My friend told me I shouldn’t kill the yellow jackets that are keeping the hummingbirds away from my feeders because their numbers are down this year and we need the honey they make. I’m sorry but it’s out of my hands.
My logic is if they were making honey instead of raiding my hummingbird feeders, they wouldn’t have to die at the end of my fly swatter. Regardless of my vigilance and the bottles of apple vinegar and Mountain Dew I set out to keep them away from the hummingbird feeders, they prevailed throughout June and much of July.
Suddenly the yellow jackets were gone and hornets took their place. The yellow jackets allowed the hummingbirds to enjoy at least a little of the nectar, but the hornets were not so generous. Hornets are bigger and meaner and not interested in apple cider vinegar.

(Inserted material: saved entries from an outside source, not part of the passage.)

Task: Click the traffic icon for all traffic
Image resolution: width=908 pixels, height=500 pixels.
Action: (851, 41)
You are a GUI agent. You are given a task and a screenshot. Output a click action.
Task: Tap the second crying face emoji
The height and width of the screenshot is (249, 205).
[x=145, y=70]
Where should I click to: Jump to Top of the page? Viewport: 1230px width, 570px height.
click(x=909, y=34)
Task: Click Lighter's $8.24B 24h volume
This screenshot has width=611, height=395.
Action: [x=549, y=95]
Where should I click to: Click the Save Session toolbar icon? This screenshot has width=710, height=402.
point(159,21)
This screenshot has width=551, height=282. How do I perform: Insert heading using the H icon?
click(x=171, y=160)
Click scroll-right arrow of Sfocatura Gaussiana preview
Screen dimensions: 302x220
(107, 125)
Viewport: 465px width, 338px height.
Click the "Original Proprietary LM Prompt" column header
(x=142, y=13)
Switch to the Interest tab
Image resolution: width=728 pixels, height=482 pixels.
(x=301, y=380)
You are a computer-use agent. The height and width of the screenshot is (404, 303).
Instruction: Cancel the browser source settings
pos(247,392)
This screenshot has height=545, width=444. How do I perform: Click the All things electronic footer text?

Now the hornets have been replaced by something that looks like yellow jackets with Roid Rage. These yellow and black striped bees are nearly as big as the hummingbirds with tempers to match their intimidating size. My fly swatter simply knocks the wind out of them and makes them angry. After I knock them to the ground I have to hunt them down and squash their guts out with my shoe. Fortunately for the survival of the species, I’m a terrible aim. At least they are slower then the hornets and easier targets than the yellow jackets, even for someone as clumsy as me. .
If someone knows the identity of these killer bees, I would love to know. The nights are getting colder, so they should be gone soon. I wonder what’s going to replace them. I hope the bees don’t get any bigger. If this were a Twilight Zone episode, they would fly into my house one night and carry me away to Bee Land where I was the one ducking fly swatters and living on hummingbird food.
I guess possible storylines can come from anywhere.